A exigência de que o pagamento siga exatamente os termos previstos na ata de aprovação feita por estimativas também preocupa. Segundo Verônica Magalhães, advogada tributarista, a rigidez levanta dúvidas sobre eventuais mudanças no cronograma previsto.
“O PL 1087 mirou numa tentativa de burlar alguma manobra indevida pelas empresas e acertou numa aberração que pode fazer com que empresas informem seus números de qualquer jeito só para atender uma burocracia tributária”, diz.
Para as empresas que consideram seguir com a deliberação ainda em 2025, os especialistas destacam que a única forma segura, até o momento, seria aprovar a distribuição com base em documentação contábil regular, preferencialmente já com valores definidos.
“A empresa teria que deliberar com base em números ainda não definitivos, possivelmente estimativas não auditadas, o que contraria princípios contábeis e de boa governança”, alerta Matheus Moraes.
Entre as alternativas para garantir a isenção, tributaristas mencionam a possibilidade de transformar os lucros acumulados em capital social da empresa, o que é chamado de capitalização. Em vez de distribuir esse valor diretamente aos sócios como dividendos, a empresa o incorpora ao seu patrimônio. Mais adiante, ela pode fazer uma redução de capital, ou seja, devolver parte desse capital aos sócios, de forma isenta de imposto.
Outra estratégia seria fazer a distribuição de parte dos lucros ainda em 2025, mesmo que a empresa não consiga distribuir tudo, para aproveitar ao menos parcialmente a isenção prevista no projeto.
Segundo Moraes, o texto deixa brechas que dificultam um planejamento fiscal 100% seguro. “Há falta de clareza quanto à necessidade real dessa deliberação emergencial até o fim de 2025; quais as informações mínimas obrigatórias dessa deliberação e sobre como conciliar isso com as normas societárias existentes”, afirma.
Milton Fontes, tributarista do Peixoto & Cury Advogados, explica que o CFC (Conselho Federal de Contabilidade) emitiu uma Nota Técnica (nº 013/2025) pedindo o veto presidencial do dispositivo do projeto que condiciona a isenção tributária à deliberação societária até 31 de dezembro de 2025 o que não foi acatado pelo presidente.

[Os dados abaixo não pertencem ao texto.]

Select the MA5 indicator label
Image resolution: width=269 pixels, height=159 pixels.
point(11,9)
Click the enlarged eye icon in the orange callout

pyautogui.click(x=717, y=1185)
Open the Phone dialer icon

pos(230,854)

O CFC argumenta que tal exigência “configura uma exigência tecnicamente inexequível e juridicamente inconsistente”.
Fontes defende que a Receita Federal publique um Ato Declaratório Interpretativo esclarecendo pontos como a formalização da distribuição e os critérios para realização de balanço intermediário.
Também para a advogada Helena Trentini, enquanto não houver harmonização normativa o cenário permanece inseguro.
“A depender do tipo societário, o cumprimento literal do PL exigiria práticas contábeis incompatíveis com o ciclo ordinário de encerramento e aprovação das contas ou contrariaria regras societárias estruturais”, diz.
Para além da insegurança contábil e societária, especialistas veem risco de autuações fiscais e questionamentos jurídicos.
Micchelucci afirma que a lei é questionável em vários aspectos constitucionais. Entre os pontos que podem ser levados ao Judiciário, ela cita a violação de princípios como legalidade, segurança jurídica e irretroatividade.
Magalhães também alerta que, sem respaldo legal, dividendos pagos posteriormente poderiam ser tributados como se não fossem lucros, com retenção de 35% conforme o artigo 61 da Lei 8.981/1995.
“O projeto induz as empresas a procedimentos atípicos, como aprovar resultados às pressas, o que contraria práticas contábeis consolidadas”, afirma Matheus Moraes. Para ele, o critério de isenção deveria ser apenas a data de apuração do lucro, e não da deliberação.